Bianchi looked at the connection between the participants’ levels of narcissism and the rates of unemployment during the formative years of young adulthood (ages 18-25). Since younger people who just beginning their careers are disproportionately impacted by economic downturns, it made sense to study that age range.

Bianchi found that people who entered adulthood during the worst economic climate (7.7% unemployment) scored on average 2.4 points lower on the 0-40 narcissism scale than those who came of age during the best economic climate (4.3% unemployment).

Digging deeper, Bianchi backtracked to see if a similar trend emerged in earlier reports of narcissism. A  2007 study of more than 2,000 CEOs at publicly traded U.S. companies linked narcissism and higher executive pay. The more narcissistic a CEO was, the wider the gap was between his or her total compensation and that of the next highest-paid worker in their company. (Her argument for highlighting this pay gap is that CEOs have a direct influence over the pay of their subordinates. Therefore, the higher they think of themselves and their unique contribution to their company, the wider they prefer that gap to be.)

When Bianchi broke down the CEOs by age, she found a much smaller compensation difference in those who came into adulthood during economic downturns. They paid themselves 1.7 times as much as the next highest-paid worker, compared to CEOs who came of age in more robust economies, who paid themselves 2.3 times as much. A similar trend emerged when she looked at age and economy correlations in a nationwide study of 30,000 respondents from 2004.

One of the keys to her study was the age range — 18 to 25. Many researchers believe this is the time period when most young adults form much of their views about life.

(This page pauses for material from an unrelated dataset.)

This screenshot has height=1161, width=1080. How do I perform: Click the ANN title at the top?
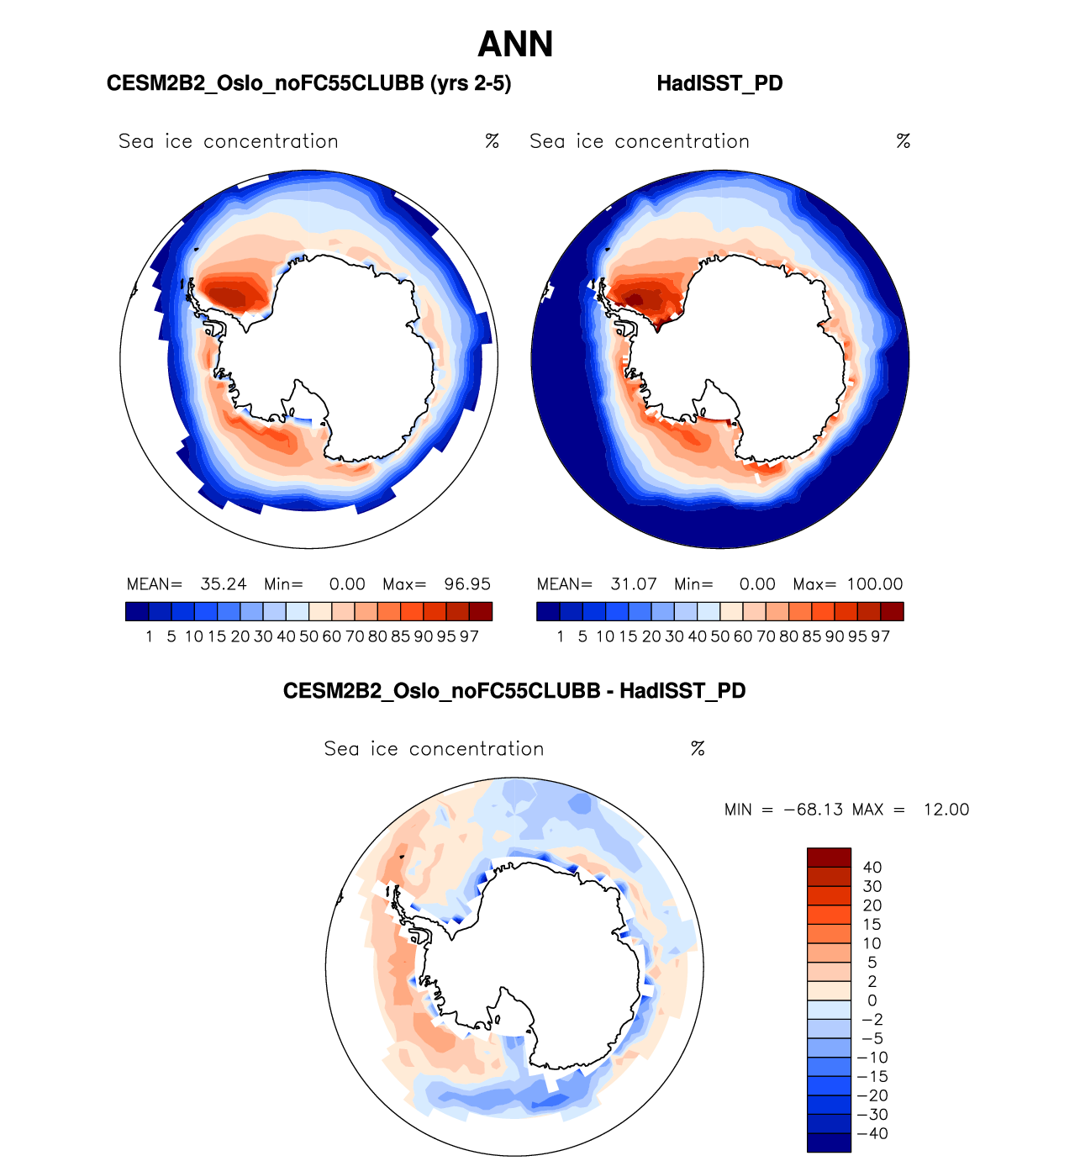(515, 45)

Past the age of 26, Bianchi found the economy, whether good or bad, had little effect on levels of narcissist.

“I’m very interested in this stage of life,” she says. “It seems so influential in terms of how most people think about themselves and their attitude.”

And while many like to blame the rise in narcissism on helicopter parenting and the selfie-obsessed world of virtual interaction that permeates youth culture, Bianchi’s findings show that the way young people see themselves is partly a product of the health of the economy as a whole.

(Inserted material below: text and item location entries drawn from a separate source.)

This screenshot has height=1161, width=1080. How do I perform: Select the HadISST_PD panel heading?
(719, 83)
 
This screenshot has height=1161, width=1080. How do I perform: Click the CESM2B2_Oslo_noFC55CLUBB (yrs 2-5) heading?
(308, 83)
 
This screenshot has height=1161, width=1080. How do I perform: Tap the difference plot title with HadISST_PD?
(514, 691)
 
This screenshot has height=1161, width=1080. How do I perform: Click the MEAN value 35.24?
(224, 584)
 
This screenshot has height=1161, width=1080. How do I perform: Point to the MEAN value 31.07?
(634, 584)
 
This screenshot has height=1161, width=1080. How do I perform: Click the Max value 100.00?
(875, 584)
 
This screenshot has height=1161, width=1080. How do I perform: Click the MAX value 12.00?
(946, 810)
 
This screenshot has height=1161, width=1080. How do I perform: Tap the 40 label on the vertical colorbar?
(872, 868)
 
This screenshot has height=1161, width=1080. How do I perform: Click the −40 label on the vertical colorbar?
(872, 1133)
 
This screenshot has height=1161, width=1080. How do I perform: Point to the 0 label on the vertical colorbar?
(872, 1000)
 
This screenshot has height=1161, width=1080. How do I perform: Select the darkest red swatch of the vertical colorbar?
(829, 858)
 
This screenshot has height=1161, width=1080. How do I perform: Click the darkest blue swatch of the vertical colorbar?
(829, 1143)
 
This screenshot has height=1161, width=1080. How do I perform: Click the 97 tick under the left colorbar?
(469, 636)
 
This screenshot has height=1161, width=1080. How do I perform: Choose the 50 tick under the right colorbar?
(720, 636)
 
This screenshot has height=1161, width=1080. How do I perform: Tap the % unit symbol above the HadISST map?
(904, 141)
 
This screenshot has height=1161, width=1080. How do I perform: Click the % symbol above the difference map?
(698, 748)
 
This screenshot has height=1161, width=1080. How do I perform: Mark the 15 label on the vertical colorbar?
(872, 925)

In another study released earlier this year, Bianchi found that recession graduates benefited from an extra dose of satisfaction because they managed to land a job during hard times.  That knowledge, the study found, acted like something of a talisman for them for years to come, protecting them from disappointment even if they wound up in lower-paying careers. Bianchi found the same effect occurred even after controlling for income, industry, occupation, age, gender and work experience.

“We know a lot about the consequences of being narcissistic, but we know much less about why some people become narcissistic,” Bianchi said. [The economy] seems to have a very lasting imprint in a way that I think is very interesting and important.”